Dürer's Echo:
A Contemporary Etcher

Albrecht Dürer excelled at both woodcut and engraving. We have just seen an example of a contemporary artist who responds to Dürer as a woodcut artist. Dan Kirchhefer responds just as thoughtfully to Dürer's intaglio prints (etchings and engravings).

Kirchhefer often pays tribute to the virtuosity of earlier artists by incorporating elements of their works in his own beautifully crafted intaglio prints. In reference to Dürer's famous "praying hands" Kirchhefer admits that "most people know and like the hands.

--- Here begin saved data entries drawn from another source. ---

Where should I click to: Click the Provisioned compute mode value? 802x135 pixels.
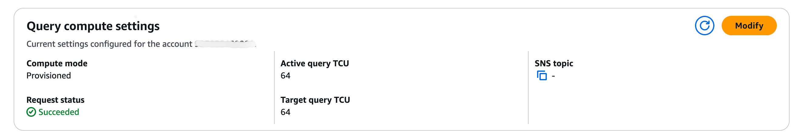pyautogui.click(x=49, y=76)
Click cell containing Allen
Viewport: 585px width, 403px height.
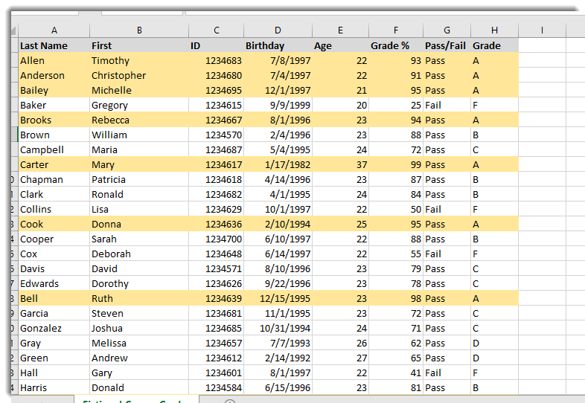click(54, 60)
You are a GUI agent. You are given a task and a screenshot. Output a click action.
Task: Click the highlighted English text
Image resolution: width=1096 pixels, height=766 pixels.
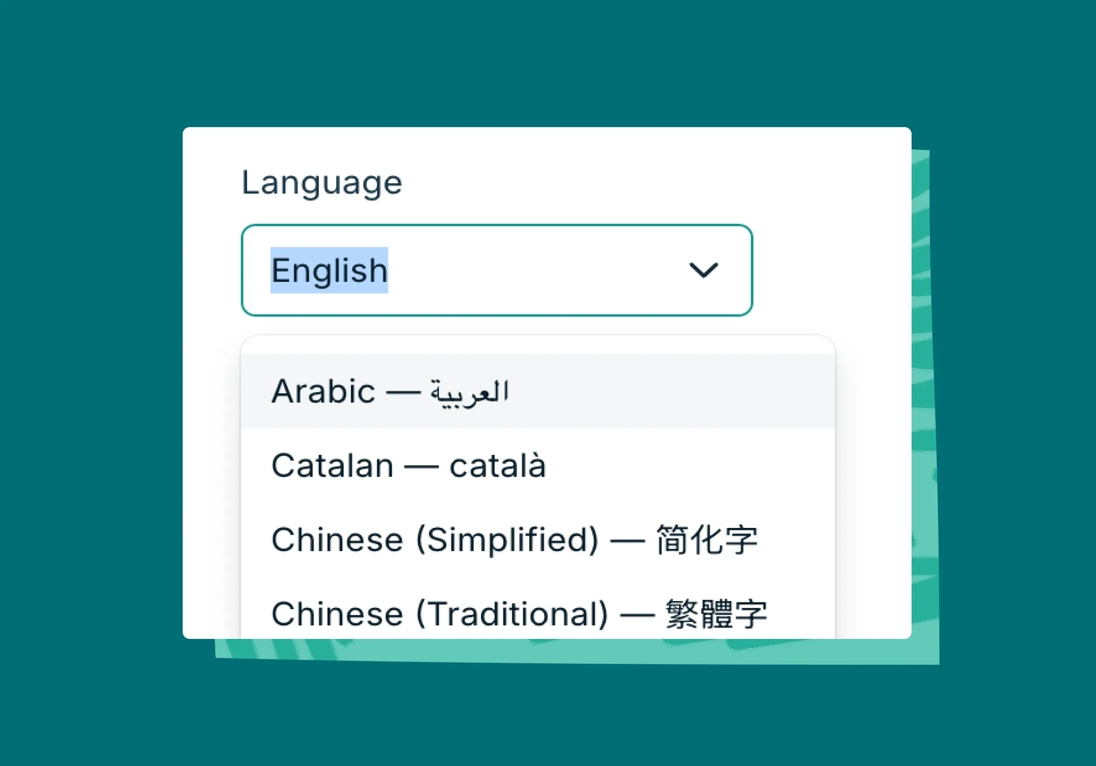[x=329, y=270]
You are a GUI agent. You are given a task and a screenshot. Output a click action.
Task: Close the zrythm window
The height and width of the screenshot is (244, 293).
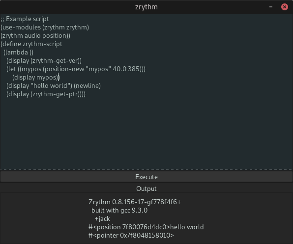285,7
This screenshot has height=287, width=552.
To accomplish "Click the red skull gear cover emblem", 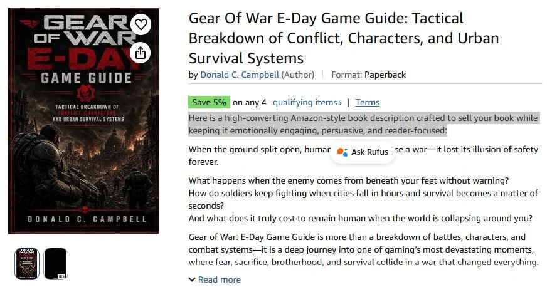I will tap(85, 93).
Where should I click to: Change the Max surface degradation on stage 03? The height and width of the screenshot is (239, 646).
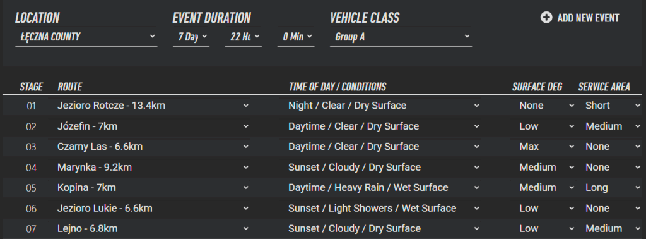point(546,147)
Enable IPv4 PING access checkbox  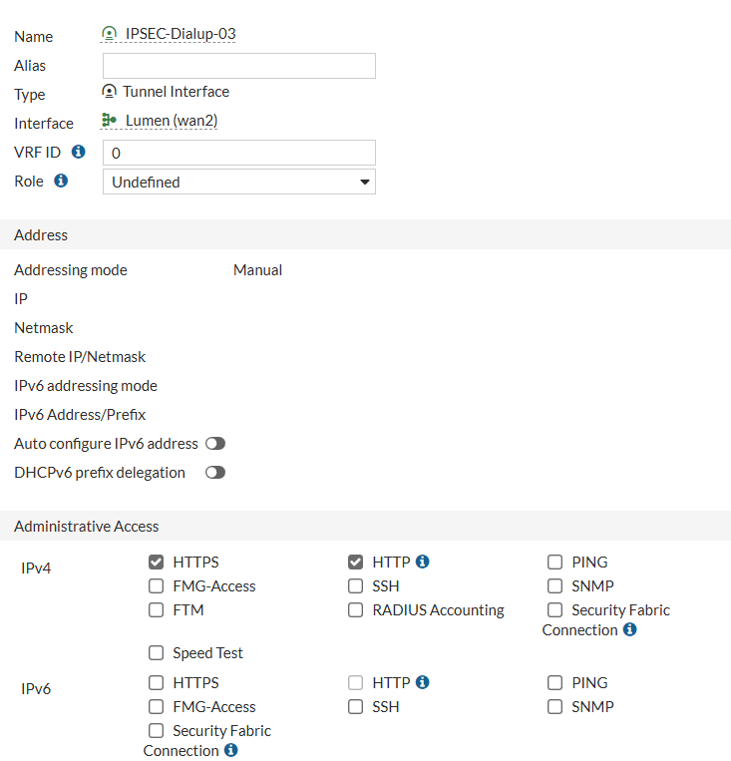pos(554,563)
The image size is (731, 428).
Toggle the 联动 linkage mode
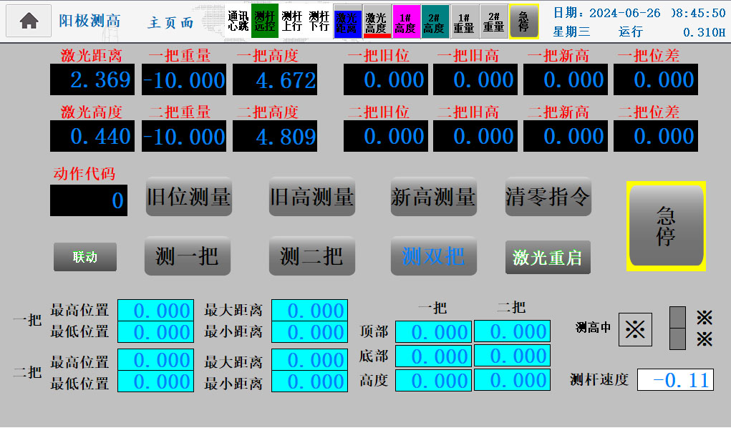click(85, 256)
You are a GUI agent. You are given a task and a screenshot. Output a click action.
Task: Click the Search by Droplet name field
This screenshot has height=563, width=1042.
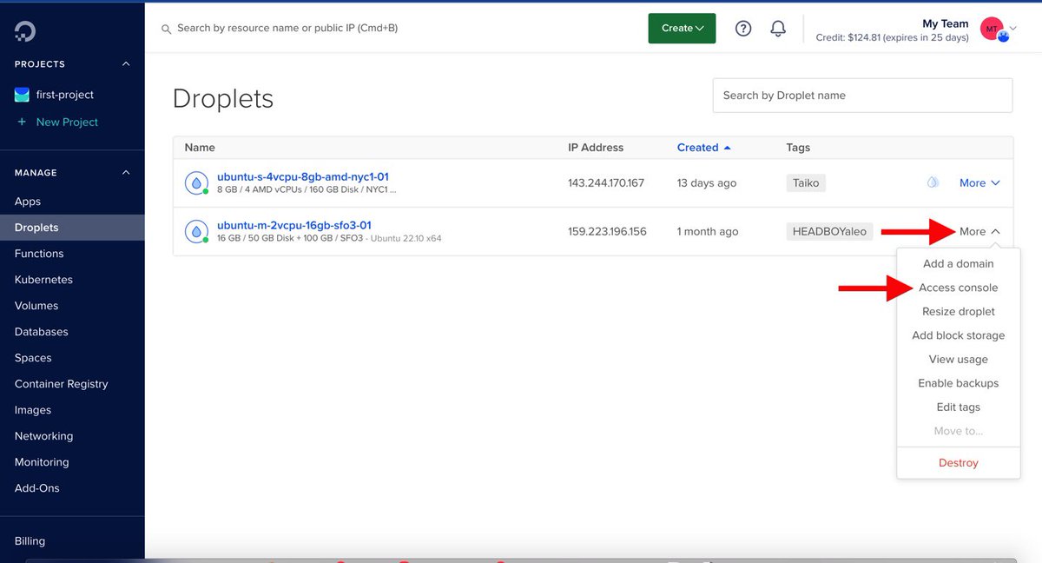(x=861, y=95)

I've always been fond of the feet and the dogs."

Kirchhefer's print Sloth, from his series on the seven deadly sins, includes paraphrases of prints by several artists, including two engravings by Dürer. The figure of "Melancholy" from Dürer's famous engraving Melencolia I appears in reverse in the center of Kirchhefer's print. The dog floating near the upper center of Sloth is taken from a Dürer engraving, Saint Jerome in His Study. Quotations from Giovanni Tiepolo and James Ensor also appear in Kirchhefer's print.

Like the works by Huck and Kirchhefer discussed here, the disparate works in the exhibition seem to have little in common, but they share an echo of Dürer. Exhibiting these works together offered some insight into prints as a community of images and underscored the achievement of one of the medium's great masters working half a millennium ago.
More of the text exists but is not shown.